AI systems require either a reliable mechanism for autonomous self-improvement or human evaluators for error detection and feedback to enhance knowledge work, according to Ahmad Al-Dahle, CTO of Airbnb (via VentureBeat). He emphasizes that the industry has significantly invested in autonomous mechanisms while neglecting the importance of robust human evaluation.
Al-Dahle notes that recent hiring of new graduates by major tech companies has declined by half since 2019. He cites tasks such as document review and code review that have been automated, resulting in what economists refer to as “displacement,” while companies term it “efficiency.” This trend raises concerns about future repercussions related to human evaluation capabilities.

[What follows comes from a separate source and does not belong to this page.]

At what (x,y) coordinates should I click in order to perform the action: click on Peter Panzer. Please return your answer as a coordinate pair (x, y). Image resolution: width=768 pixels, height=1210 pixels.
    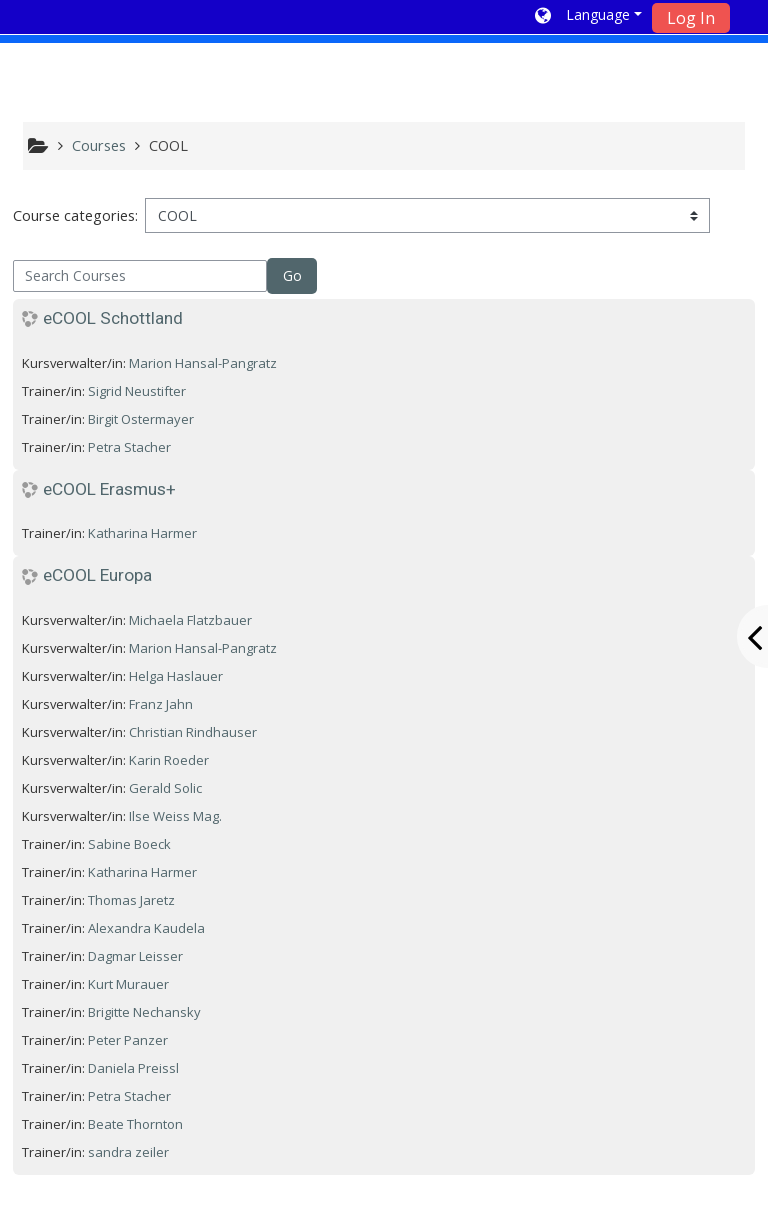
    Looking at the image, I should click on (128, 1040).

The limitations of self-improvement in knowledge work come from the fluid nature of professional domains, as Al-Dahle highlights. Successful reinforcement learning examples, like AlphaZero, thrive in stable environments with definitive rules and rewards. In contrast, knowledge work is characterized by continuously evolving rules subject to change, necessitating ongoing human guidance in AI evaluation.
Many current AI systems are trained on the expertise of experienced workers. However, the automation of entry-level jobs, which traditionally cultivate such expertise, limits the next generation’s capacity for judgment. Al-Dahle warns that knowledge could atrophy not from an external catastrophe, but from individual economic decisions that eliminate the need for certain expertise.
He elaborates on the potential collapse in demand for fields such as advanced mathematics and coding. When the organizations no longer need such expertise for day-to-day operations, the incentive to pursue these careers diminishes, leading to a reduction in skilled professionals and an eventual decline in innovative capabilities.
Al-Dahle explains that while automation can replicate results in structural engineering or other fields, it does not equate to an authentic understanding of the foundational knowledge. This creates a “hollowing out” effect, where superficial performance remains despite an underlying loss of human expertise capable of contextual validation and correction.
Current evaluation methods are primarily rubric-based, which capture only measurable criteria. Al-Dahle states that while these techniques aim to reduce reliance on human evaluators, they fail to encompass deeper judgments and intuitive senses that cannot be codified into a rubric.
Al-Dahle believes there is potential to close the evaluation gap through future advancements, but stresses that such solutions are currently unavailable. He advocates for treating the evaluation gap in AI with the same urgency as capability development to ensure effective human participation in the evaluation process, as the continuous dismantling of human evaluators is occurring not as a strategic choice, but as a result of accumulated rational decisions.
“The thing AI most needs from humans is the thing we’re least focused on preserving,” Al-Dahle stated, highlighting the risk of ignoring this critical aspect of AI development.